Access items in an index:

'jack' in d.indices['name'] -> True
1 in d.indices['uid'] -> True
list(d.indices['name']) -> ['jack', 'tony']
list(d.indices['uid']) -> [1, 2]
d.indices['name'].keys() -> ['jack', 'tony']
d.indices['uid'].keys() -> [1, 2]

d.indices also supports the attribute syntax:

d.indices.name -> MIDict([('jack', 1), ('tony', 2)], ['name', 'uid'])
d.indices.uid -> AttrOrdDict([(1, 'jack'), (2, 'tony')])

However, the keys/values in d.indices should not be directly changed, otherwise the structure or the references may be broken. Use the methods of d rather than d.indices to operate the data.

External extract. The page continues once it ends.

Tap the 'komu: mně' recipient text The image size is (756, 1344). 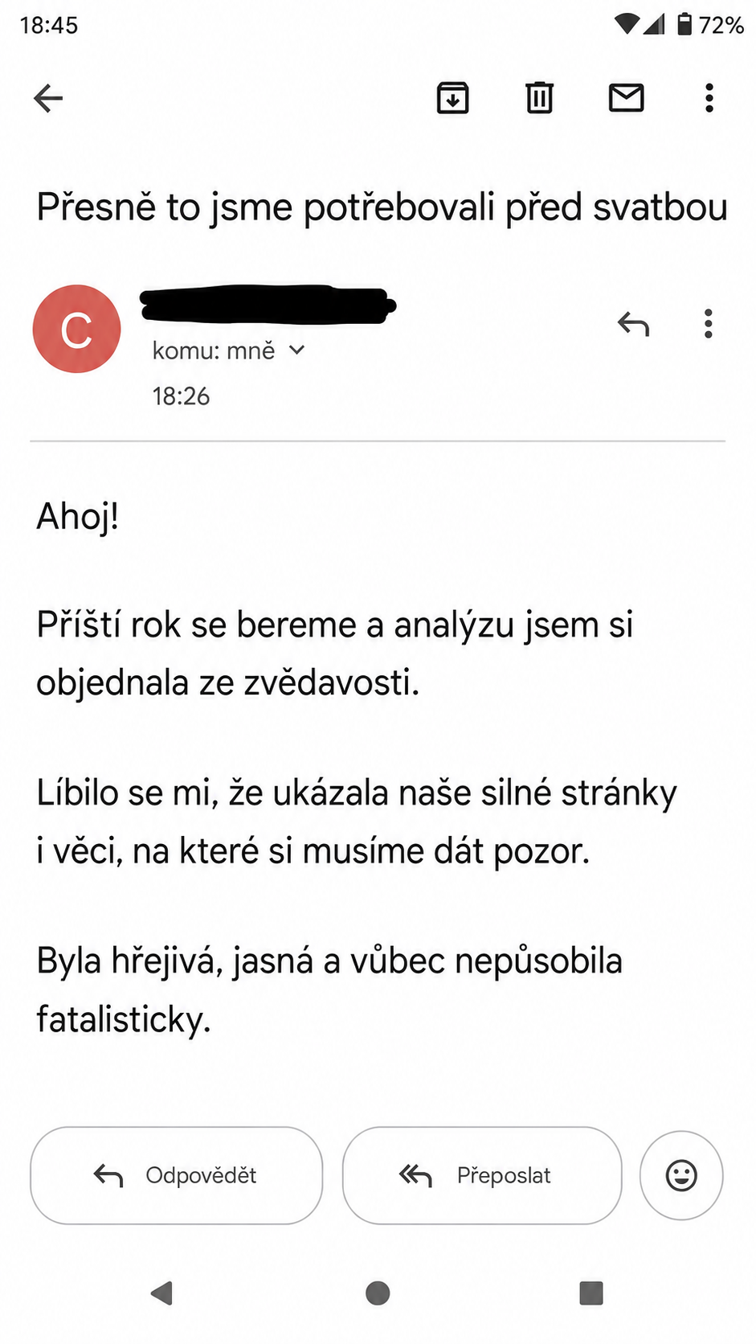pyautogui.click(x=214, y=350)
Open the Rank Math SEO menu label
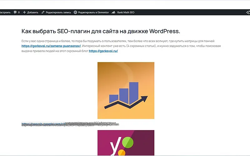Image resolution: width=250 pixels, height=156 pixels. pos(126,12)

More examples of advanced indexing

  • Example of two indices (compatible with normal dict):

    color = MIDict([['red', '#FF0000'], ['green', '#00FF00']],
                   ['name', 'hex'])
    
    # flexible indexing of short and long versions:
    
    color.red # -> '#FF0000'
    <==> color['red']
    <==> color['name':'red']
    <==> color[0:'red'] <==> color[-2:'red']
    <==> color['name':'red', 'hex']
    <==> color[0:'red', 'hex'] <==> color[-2:'red', 1]
    
    color[:'#FF0000'] # -> 'red'
    <==> color['hex':'#FF0000']
    <==> color[1:'#FF0000'] <==> color[-1:'#FF0000']
    <==> color['hex':'#FF0000', 'name'] <==> color[1:'#FF0000', 0]
    
    
    # setting an item using different indices/keys:
    
    color.blue = '#0000FF'
    <==> color['blue'] = '#0000FF'
    <==> color['name':'blue'] = '#0000FF'
    <==> color['name':'blue', 'hex'] = '#0000FF'
    <==> color[0:'blue', 1] = '#0000FF'
    
    <==> color[:'#0000FF'] = 'blue'
    <==> color[-1:'#0000FF'] = 'blue'
    <==> color['hex':'#0000FF'] = 'blue'
    <==> color['hex':'#0000FF', 'name'] = 'blue'
    <==> color[1:'#0000FF', 0] = 'blue'
    
    # result:
    # color -> MIDict([['red', '#FF0000'],
                       ['green', '#00FF00'],
                       ['blue', '#0000FF']],
                      ['name', 'hex'])
    
  • Example of three indices:

    user = MIDict([[1, 'jack', '192.1'],
                   [2, 'tony', '192.2']],
                  ['uid', 'name', 'ip'])
    
    user[1]                     -> ['jack', '192.1']
    user['name':'jack']         -> [1, '192.1']
    user['uid':1, 'ip']         -> '192.1'
    user[1, ['name','ip']]      -> ['jack', '192.1']
    user[1, ['name',-1]]        -> ['jack', '192.1']
    user[1, [1,1,0,0,2,2]]      -> ['jack', 'jack', 1, 1, '192.1', '192.1']
    user[1, :]                  -> [1, 'jack', '192.1']
    user[1, ::2]                -> [1, '192.1']
    user[1, 'name':]            -> ['jack', '192.1']
    user[1, 0:-1]               -> [1, 'jack']
    user[1, 'name':-1]          -> ['jack']
    user['uid':1, 'name','ip']  -> ['jack', '192.1']
    user[0:3, ['name','ip']] = ['tom', '192.3'] # set a new item explictly
    <==> user[0:3] = ['tom', '192.3'] # set a new item implicitly
    # result:
    # user -> MIDict([[1, 'jack', '192.1'],
                      [2, 'tony', '192.2'],
                      [3, 'tom', '192.3']],
                     ['uid', 'name', 'ip'])
    

More classes and functions

Check midict package API for more classes and functions, such as midict.FrozenMIDict, midict.AttrDict, midict.IndexDict, midict.MIDictView, etc.